No entanto, não raras vezes, esses direitos entram em colisão, necessitando a ponderação de valores ao caso concreto. Diante dessa proibição, com fundamento no direito à vida privada contraposto à liberdade de expressão, em 2012, a Associação Nacional dos Editores de Livros (ANEL) ajuizou uma ação direta de inconstitucionalidade (ADI 4815) contestando a constitucionalidade dos artigos 20 e 21 do Código Civil e solicitando ao Supremo Tribunal Federal que desse interpretação conforme a Constituição e ainda declarasse a não necessidade de consentimento da pessoa biografada para a publicação ou veiculação de obras biografadas, literárias ou audiovisuais.

O Supremo aceitou a tese defendida? Claro. O STF, por unanimidade do Plenário, julgou procedente a ADI e declarou inexigível a autorização prévia para a publicação de biografias, afirmando que “é inexigível o consentimento de pessoa biografa relativamente a obras biográficas literárias ou audiovisuais, sendo por igual desnecessária a autorização de pessoas retratadas como coadjuvantes ou de familiares, em caso de pessoas falecidas ou ausentes.”1

Segundo a relatora, Ministra Cármen Lúcia, a Constituição proíbe “toda e qualquer censura de natureza política, ideológica e artística.” Dessa maneira, uma regra infraconstitucional, o Código Civil no caso, não pode abolir o direito de expressão e criação de obras literárias.

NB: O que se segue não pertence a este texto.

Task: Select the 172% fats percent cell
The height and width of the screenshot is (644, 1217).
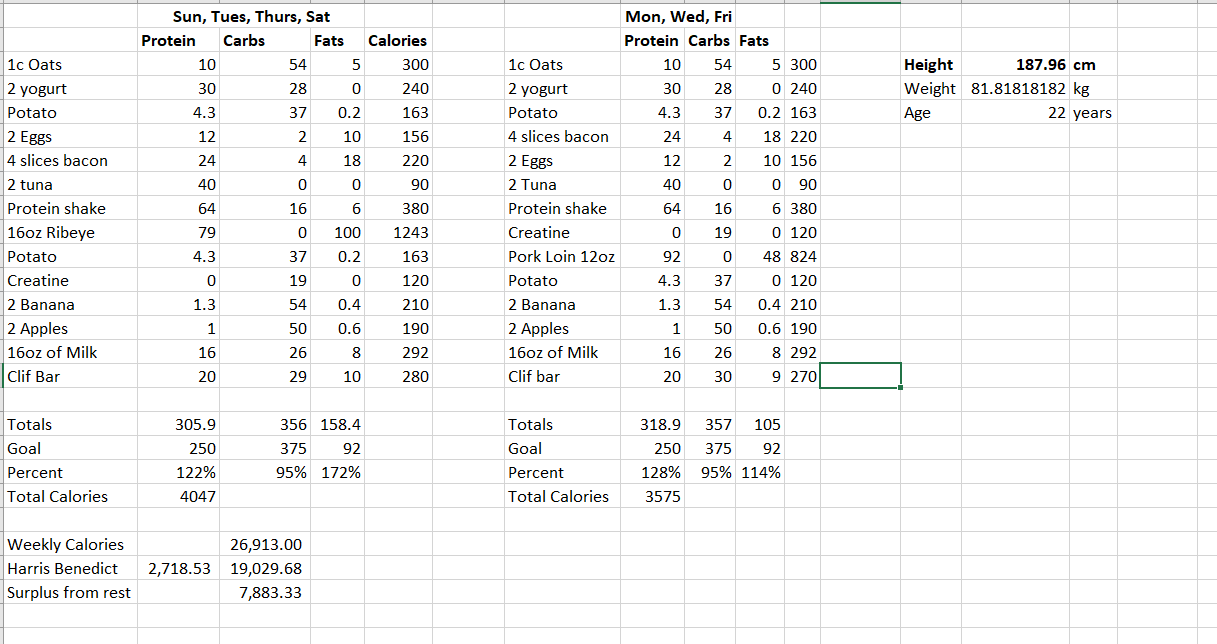Action: coord(341,473)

Afirmou ainda que “não é proibindo, recolhendo obras ou impedindo sua circulação, calando-se a palavra e amordaçando a história que se consegue cumprir a Constituição.” Defendeu que “a norma infraconstitucional não pode amesquinhar preceitos constitucionais, impondo restrições ao exercício de liberdades.” 2

O Ministro Barroso destacou que o caso envolve a tensão de direitos constitucionalmente assegurados, mas que o Código Civil ponderou esses valores em desfavor da liberdade de expressão, que tem posição preferencial dentro do sistema constitucional, uma vez que essa importância decorre do histórico brasileiro de censura jornais, revistas, obras literárias a qual perdurou até o final da ditadura militar.3

Barroso ainda ressaltou que, apesar da decisão da corte priorizando a liberdade de expressão, os direitos do biografado não ficarão desprotegidos, pois “qualquer sanção pelo uso abusivo da liberdade de expressão deverá dar preferência aos mecanismos de reparação a posteriori, como a retificação, o direito de resposta, a indenização e até mesmo, em último caso, a responsabilização penal.”4

Destarte, diante dos vários exemplos envolvendo biografias não autorizadas, como o emblemático livro Roberto Carlos em detalhes, publicado pelo jornalista Paulo César de Araújo, e proibida a sua veiculação por determinação judicial, a tese do Supremo foi embasada por diversos argumentos constitucionais, como a liberdade de pensamento, o acesso à informação e de pesquisa acadêmica, com o fito de liberar as biografias não autorizadas.

Entretanto, deve-se ressaltar que, apesar de a biografia poder ser publicada sem autorização do biografado, se ficar constatado que houve abuso da liberdade de expressão e da violação à honra do biografado, este terá direito à reparação dos danos morais e materiais, além da retificação das informações falsas veiculadas, o direito de resposta e, inclusive, a depender do caso, responsabilização penal do autor da obra.

1 STF. Plenário. ADI 4815/DF, Rel. Min. Cármen Lúcia, julgado em 10/06/2015 (Info 789).

3 ibidem

4 Disponível em: http://www.stf.jus.br/arquivo/cms/noticiaNoticiaStf/anexo/ADI4815LRB.pdf. Acesso em: 16/10/16.


DANIELA TAVARES COUTINHO

Advogada. Pós-graduada em Direito Constitucional. Professora de Direito Constitucional.